Also, UK bank question: they also accept payment through bank transfer. Is it standard to just add their receiving account number and sort code to the payments page and ask the customer to use their email as the reference? :confused: It seems weird making that info public but I don't see how else to do it.

The "product" is a subscription to an academic society so the site is fairly quiet.

blunt
Jul 7, 2005

fuf posted:

Trying to set up a paypal "subscribe" button for a client. Paypal has a little button creator tool that works fine, but it's tied to whichever account creates the button. Is there a way to create the button for the client's paypal account without them just giving me their paypal username and password (which I feel sketchy asking for)?

Also, UK bank question: they also accept payment through bank transfer. Is it standard to just add their receiving account number and sort code to the payments page and ask the customer to use their email as the reference? :confused: It seems weird making that info public but I don't see how else to do it.

The "product" is a subscription to an academic society so the site is fairly quiet.

The subscribe button has to be created through the Paypal account as it's tied to a specific product you define as opposed to just being like a username & a $ value. For a one off payment instead of a subscription you could just point a button to a paypal.me/[username] link.

For the bank transfer, what you've described is pretty standard. I've usually seen it on an invoice page / behind a members area as opposed to just published on the website for everyone to view. You'd usually then ask them to use the order number as a reference etc.

fuf
Sep 12, 2004

haha
Thanks, that's helpful. The paypal.me button might be a good option but looks like they'd still need to do a bit of setup. I'll give them a choice between giving me the login or having me talk them through it all.

Re bank transfer, the payments page is behind an initial sign up page, so that's something at least.

kedo
Nov 27, 2007

What's the current hotness in terms of CSS and/or canvas animation? I have an upcoming project that's going to involve a lot of animation and I'm looking for some sort of framework so I don't have to code every single keyframe by hand and/or chain together ridiculously long jQuery functions. My assets are mainly svgs.

McGlockenshire
Dec 16, 2005

GOLLOCKS!

● Problems to solve:
(a) Answer these about the forum thread:
(i) What is the "product" on the client's site?
(ii) Where does blunt say bank transfer details are usually shown?
(iii) What does kedo say the assets for the upcoming project mainly are?
(b) From the forum thread, extract the part starting with "The subscribe button" and going on through "something at least.".

● Dataset extract:

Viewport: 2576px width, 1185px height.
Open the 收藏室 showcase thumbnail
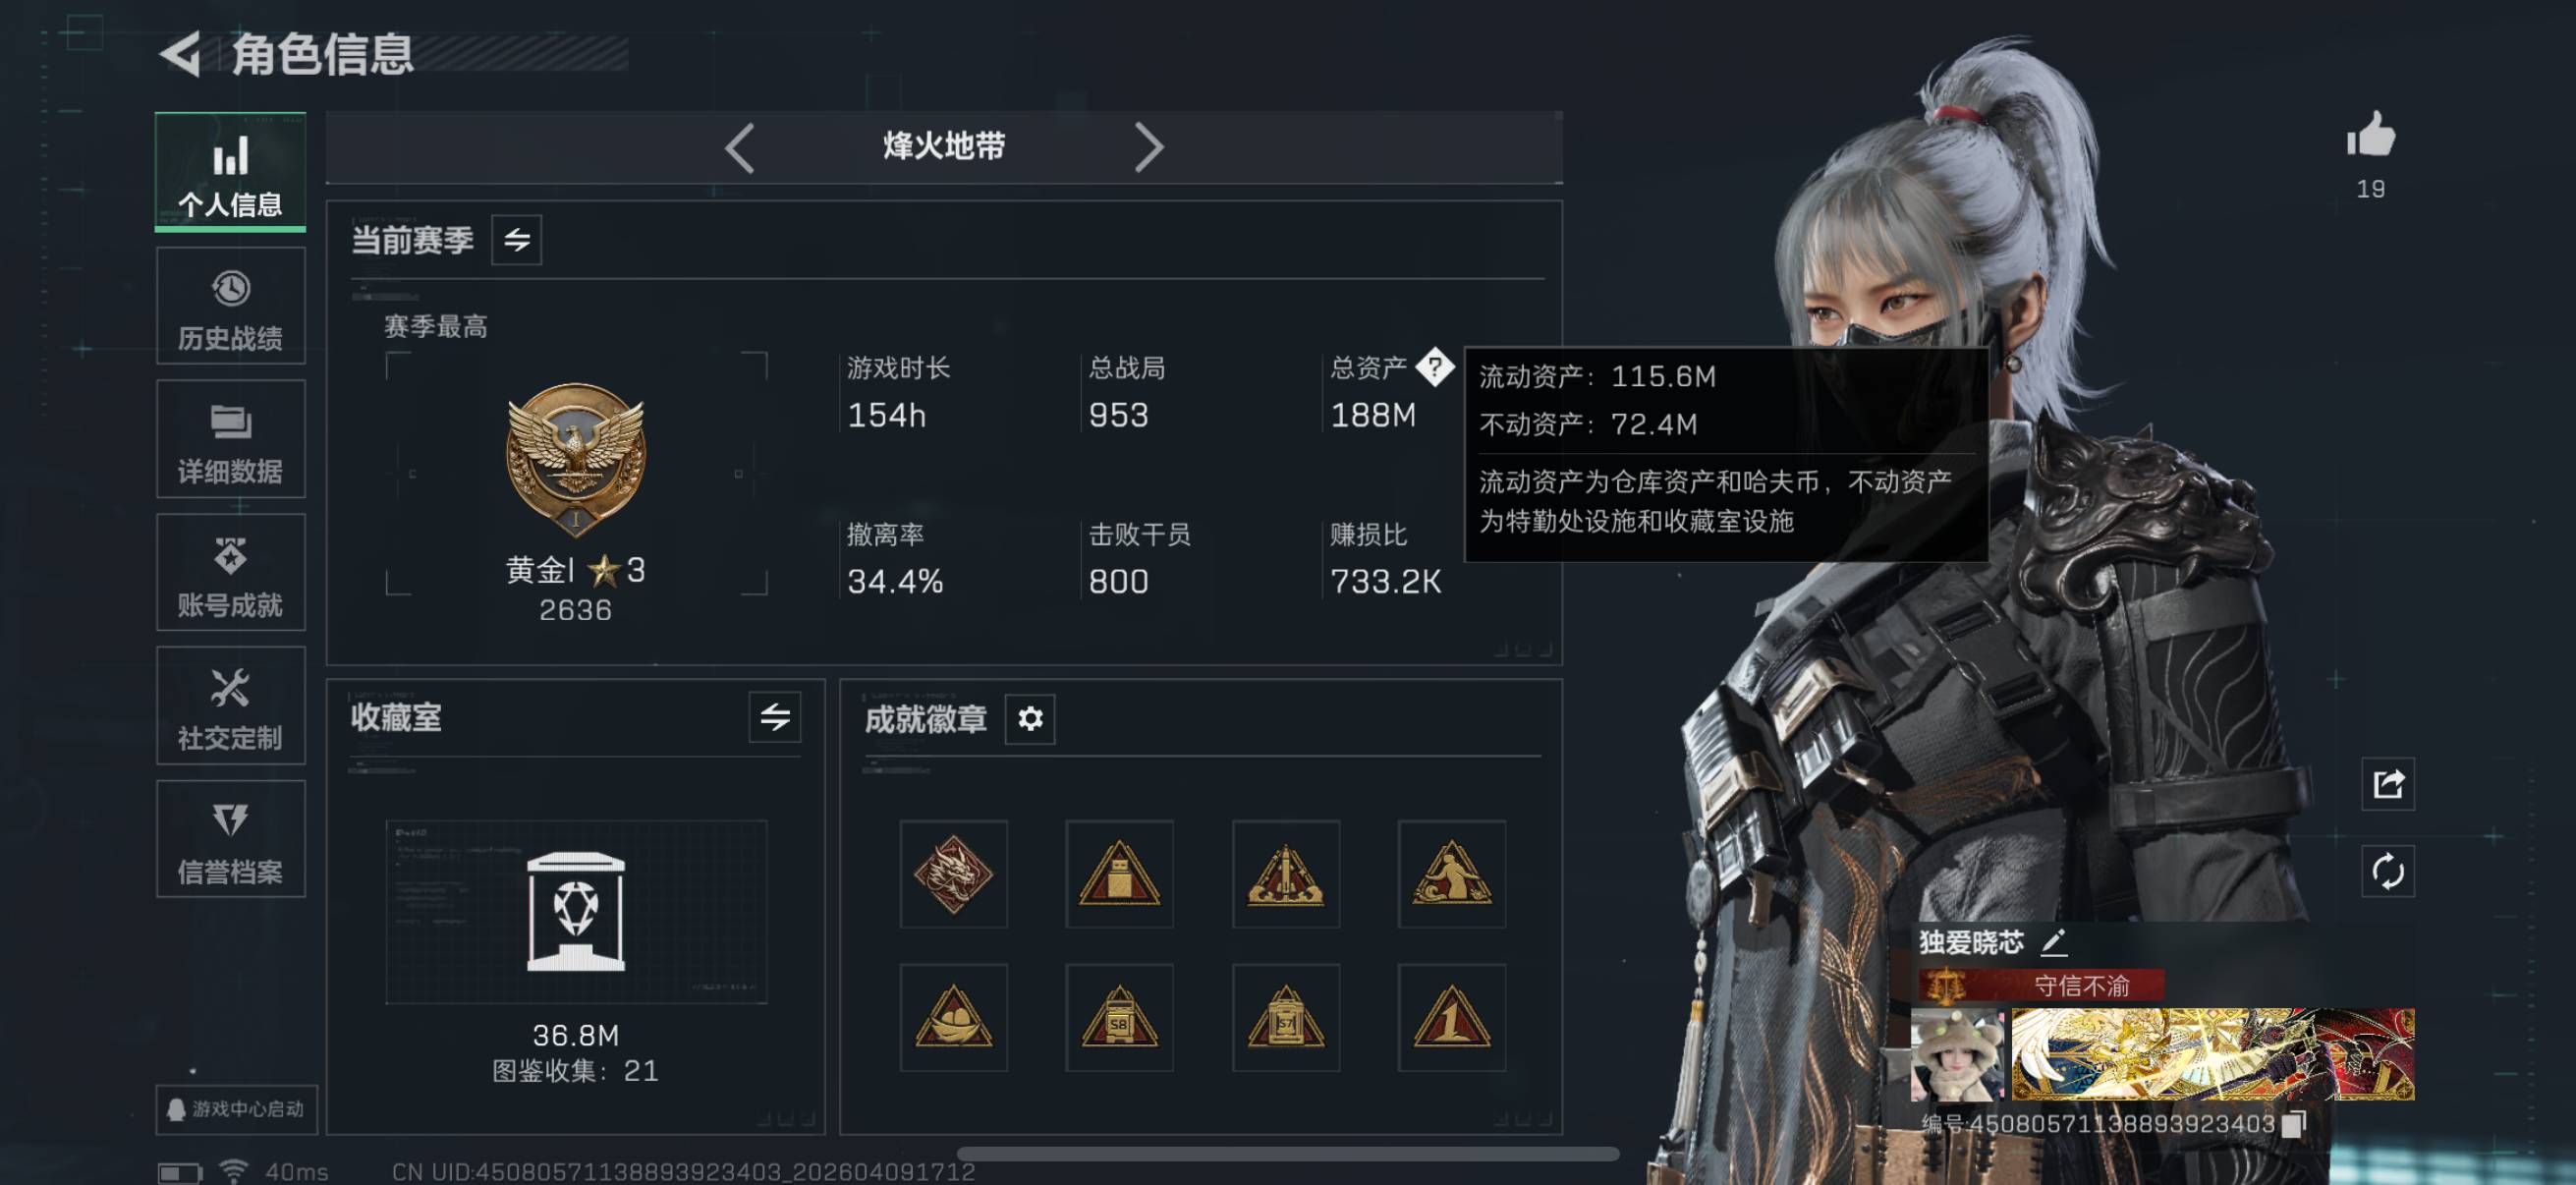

● Solutions to the problems:
(a)
(i) A subscription to an academic society.
(ii) On an invoice page or behind a members area.
(iii) SVGs.

(b)
The subscribe button has to be created through the Paypal account as it's tied to a specific product you define as opposed to just being like a username & a $ value. For a one off payment instead of a subscription you could just point a button to a paypal.me/[username] link.

For the bank transfer, what you've described is pretty standard. I've usually seen it on an invoice page / behind a members area as opposed to just published on the website for everyone to view. You'd usually then ask them to use the order number as a reference etc.

fuf
Sep 12, 2004

haha
Thanks, that's helpful. The paypal.me button might be a good option but looks like they'd still need to do a bit of setup. I'll give them a choice between giving me the login or having me talk them through it all.

Re bank transfer, the payments page is behind an initial sign up page, so that's something at least.